Saturday 1 June 2013

Will Work for Loan Offset

Historically, one big difference between a professional and a tradesman is that the professional was supposed to provide pro bono services when he or she perceived a need and a wrong to be addressed while the tradesman was under no such ethical obligation. However, historically, law students and attorneys were not under such tremendous financial stress paying for their credentials as they find themselves today. Why do heavily indebted law students have to bear the costs of solving social problems?

There is a major push for debt servant law students and young graduates to provide pro bono services at law school clinics in order for the law schools to claim their students are "practice ready" and for everyone to "look good." Instead of law schools opening clinics to provide legal services pro bono at the expense of law students, why aren't they lobbying for increased government funding for legal services? And by that I don't mean solely to pay the law school clinic staff and overhead but also to provide actual paid employment to law students and young professionals or, better yet, credit against those federal student loans. Why is the cost of righting societal wrongs being carried by law students?


A case in point is a new push for law school clinics to be created to help reduce the VA backlog for veteran disability benefits. We as a nation are ending a decade of the war on terror. The VA is overwhelmed with processing disability claims as a result. The VA claim backlog reported is 570,000 disability claims are pending longer than 125 days. A large reason that the VA is overwhelmed is that each claim must be documented properly, the forms completed, and the paperwork properly pushed through the bureaucracy while someone advocates for the claim. When people who don't understand "the system" try to do this themselves, then delays and inefficiencies happen. Bureaucratic advocacy is exactly what lawyers do each and every day whether it be in the area of probate, personal injury litigation, social security or worker's comp, etc. Lawyers are uniquely trained, at considerable expense to themselves, to understand rules, apply a specific factual situation to those rules, and advocate for a particular result, all while paying attention to details so that the process runs smoothly.

William & Mary Law School has opened a pro bono legal clinic that between 2009 and 2012 has helped 46 clients with submission of 343 claimed injuries or illnesses for VA disability. Members of Congress are holding this clinic up as a "national model for inexpensively dealing with the Veterans Administration's backlog." Patty Roberts, director of clinical programs at Willian & Mary's law school, was quoted as saying: "At 50 clients you're directly representing at a time, that's certainly not going to impact the backlog in a way that it needs to be. But if you get more law schools across the country to do this work then you're exponentially leveraging the passion and experience of law students across the country to help with that backlog." William & Mary, after being contacted by White House officials to see if the program could be started in other law schools, created a "playbook" for starting similar clinics and forwarded that playbook to about ten other law schools.

A bill entitled "The Veterans Legal Support Act of 2013" has been introduced in the Senate to authorize the VA to spend up to $1 million a year to support to law school programs that provide legal assistance to veterans. Presumably, the funding will pay for existing space, faculty mentors, travel, out of pocket, etc. According to the article, William & Mary's program runs on a "shoestring" budget: "These clinics don't require that much of an investment, but they do require some." Thus, for a minimal $1M investment, the VA, the government as a whole, and the individual veterans, have shifted part of the cost to process claims onto debt servant law students who provide their services for free while their federal student loans add interest day by day.

- [Provided data]
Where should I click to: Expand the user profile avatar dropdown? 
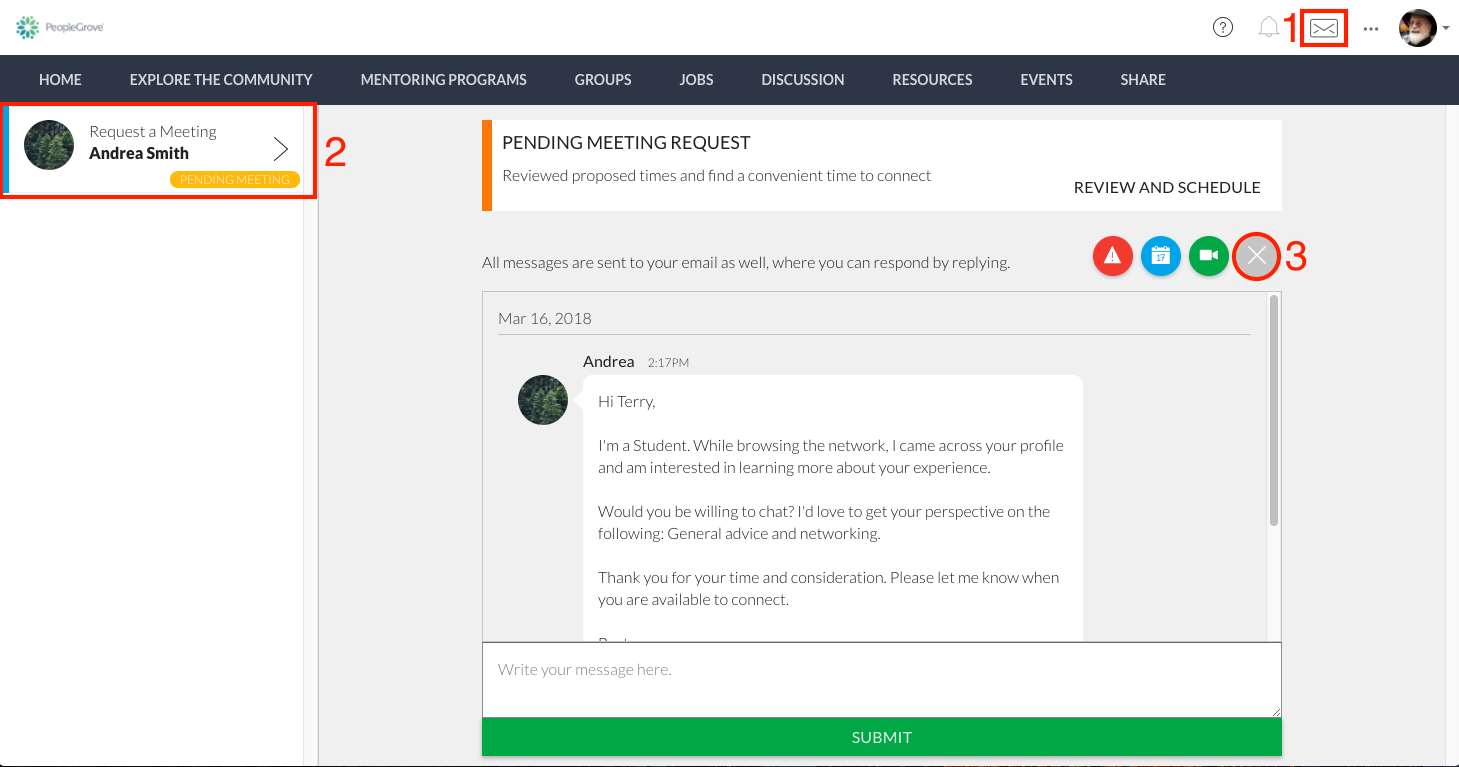(1424, 28)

- [Problem to work on] Please quote the law school pro bono post word for word, everything from "Historically, one big" down to "solving social problems?". The data above has no connection to the law school pro bono post.

- [Result for this task]
Historically, one big difference between a professional and a tradesman is that the professional was supposed to provide pro bono services when he or she perceived a need and a wrong to be addressed while the tradesman was under no such ethical obligation. However, historically, law students and attorneys were not under such tremendous financial stress paying for their credentials as they find themselves today. Why do heavily indebted law students have to bear the costs of solving social problems?